His name is Honest Lihle Mhlanga, and he boasts of being the country’s highest auctioned artist with a record of E75 000 on a painting created and auctioned within an hour.
Under the brand Honest Artworks, Mhlanga has not only made money from his creative art pieces but has also lifted the country’s flag high by showcasing his work at some of the biggest exhibitions outside the country, mostly in neighbouring South Africa. Whenever he participates in an exhibition, his art pieces stand out.
In a sit-down interview, Mhlanga relates that his inspiration has always been women and children which made him seek to tell their stories from his own observation. His own surroundings and everything he sees daily also inspires him to tell it better through creative art. Having taken part in many exhibitions, he has learned a lot of lessons which he says have made him want to do better.
“Exhibitions are always nerve-wracking, from the preparations and to still working on launch night so it’s a tricky one,” he says.
From the exhibitions he has participated in, there are two that stand out for him. First, it is one that was themed ‘Pieces of Me’ which was incorporated in South Africa, and he says it stands out because it was his first international solo show, something which had been his dream for six years.
“Seeing the dream eventually come to fruition was so amazing. Then there is the other one which was themed ‘Pieces of Me Two’ which was held in Manzini. It was great being back home to showcase my work. It was my first show locally after the lockdown craziness and of course being excited about collaborating with Stucky Motors and The Wine Boutique,’ says Mhlanga.
Having made as many art pieces as possible, there is no way that he cannot have one or two that he will forever be proud of. Indeed, he honestly states that he finds it a bit tricky to even make that selection as all his art pieces are his favourites.
“I’ll pick from my latest exhibition and go with a piece recently sold in Durban. It tells the story of my childhood, who most kids from our generation and before experienced, turning junk into toys. So that felt like recreating a small part of my childhood”.
Despite all the success, he believes that he still has a lot to offer as far as his career in fine art is concerned. Most of all, he wants to ensure that he is consistent and maintains the standard.
“I’m constantly thinking about doing better than last time. Finding ways to keep myself and work relevant. I’m always looking for opportunities, trying to make sure I stay, if not better, at least maintain the standard I’m at”.
Just like all other sectors, the creative art industry has its own fair share of challenges and Mhlanga has faced his own.

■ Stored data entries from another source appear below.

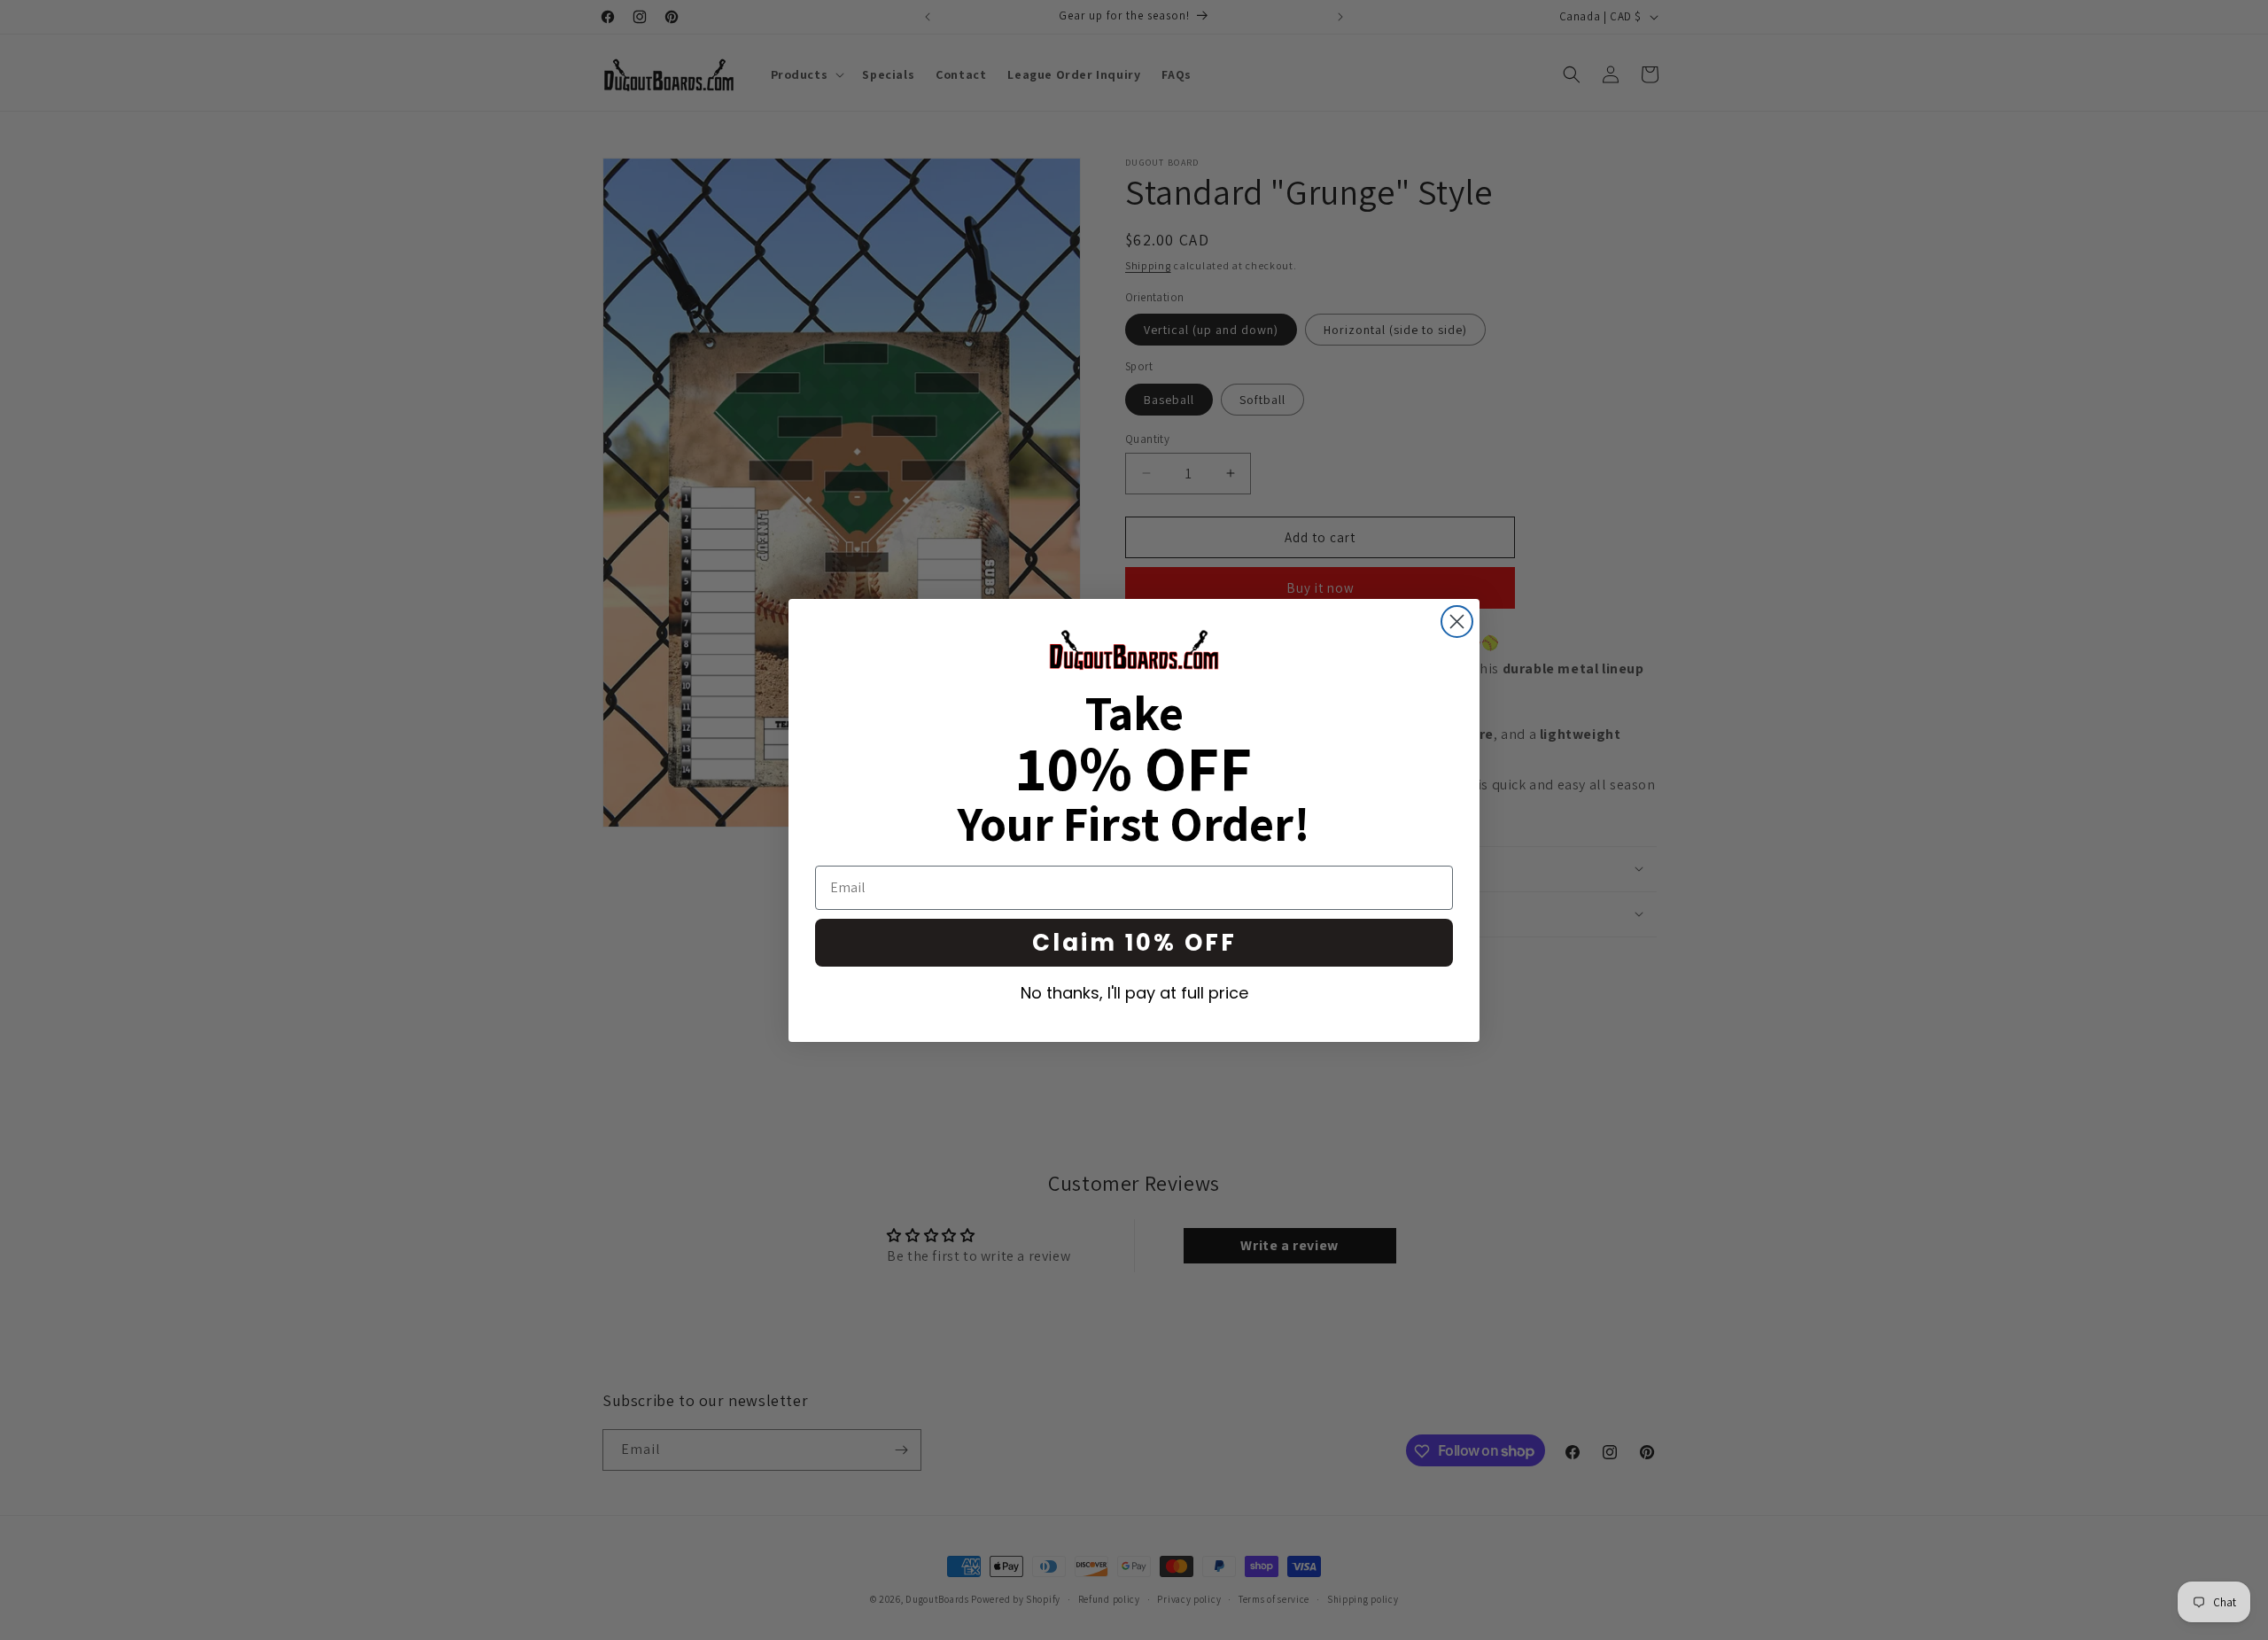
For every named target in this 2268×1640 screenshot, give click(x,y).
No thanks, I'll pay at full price (1134, 993)
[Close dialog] (1456, 621)
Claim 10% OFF (1134, 943)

“There are quite a lot but perhaps I’ll speak on us struggling locally to get our work’s worth. You find that one has to lower their prices a lot so as to accommodate clients. It also would be nice to get more support from the big corporations. We are perhaps the only group of creatives where if you hire us for a service, we give you work you will hold onto forever. And of course, we could use more support from our parent bodies, some of the doors we are trying to open could open easier with their assistance, especially getting exhibition opportunities beyond the borders”.
Going forward, Mhlanga says all he wants is to get bigger than what he is now and become one of the most sought-after creative artists in the world. This, he says, can be made possible if he manages to exhibit on bigger stages abroad and then return home to empower or groom locals who will continue flying the country’s flag high.
As advice to those who want to follow in his footsteps he says, “Stay true to your craft, stay original, it’s important to have your signature that will stand amongst the rest. Do not quit and go easy on yourself. It is a frustrating journey so you may want to quit but if you are sure of your work, keep going”.
Mhlanga says corporates must make it a point that they offer the much-needed endorsement deals to artists something which will allow the latter to spread their wings.
“If you look at South Africa, the big banks are bringing artists on board for campaigns, which help one grow and be recognised beyond their borders. It would also be nice to have a national gallery or museum. I always say it would be great to walk into any banking hall or office and find local art like other countries are doing”.